The general plan was to consolidate the department store, currently on 10 floors, to the first five floors of the building, opening up 265,000 sf on the top 10 floors for other uses. The early talk was office space, but given the current glut of space more recent discussions have been about apartments, condos or a hotel.

The city and May were set to negotiate an agreement wherein the city would direct the process and put out a request for proposals in the next few months. According to city officials, the entire project was expected to take five years, two-and-a-half years for the retail renovation and consolidation and two-and-a-half years for the redo of the upper floors.

May says it called off its work with the city because it hasn't seen economic models that show it can get the necessary return on its capital investment. Assuming it took on no partners, the investment would have been at least $65 million and likely closer to $80 million.

The required seismic upgrades alone are slated at about $22.2 million and a complete renovation of its first five floors of retail space is estimated at another $6.4 million. Converting the freed up floors for office space was estimated at another $36 million, including the cost of tenant improvement, while a conversion for residential or hotel use has been estimated at closer to $50 million because a light well would have to be cut down into the building to break up the massive 40,000-sf floor plates.

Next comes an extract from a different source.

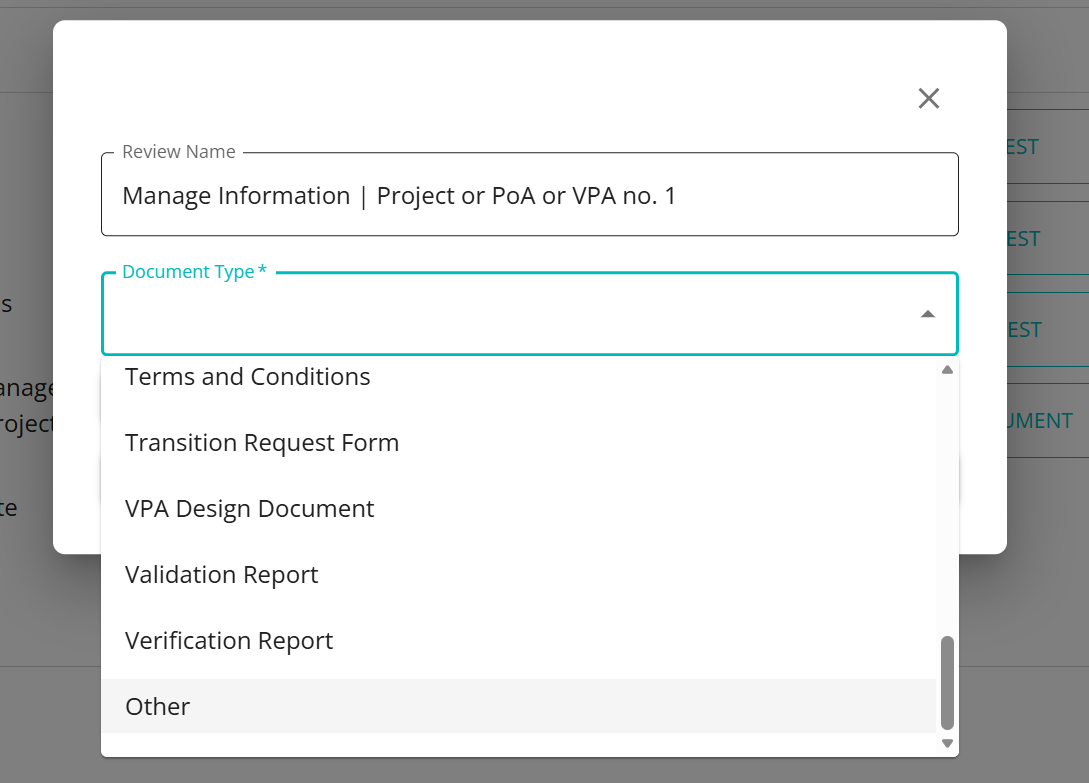Screen dimensions: 1089x783
Task: Click the dropdown list scroll-up arrow
Action: (947, 370)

Ross Plambeck, the senior project manager handling the effort for the PDC, told GlobeSt.com in September that the scale of the project would attract proposals from developer all over the country. He added that the city had set aside $3 million to assist May in the process because it was in the city's best interest. "From a public policy standpoint, we want to maintain a solid Downtown core, and in a recently released strategy for the area the top priority was the retention of existing department stores," said Plambeck last month.

Designed for M&F by A.E. Doyle, the steel-framed and white terra cotta-clad structure was built in phases between 1909 and 1932. The building is Oregon's earliest example of the white terra cotta Commercial style department store. It was added to the National Register of Historic Places in 1993.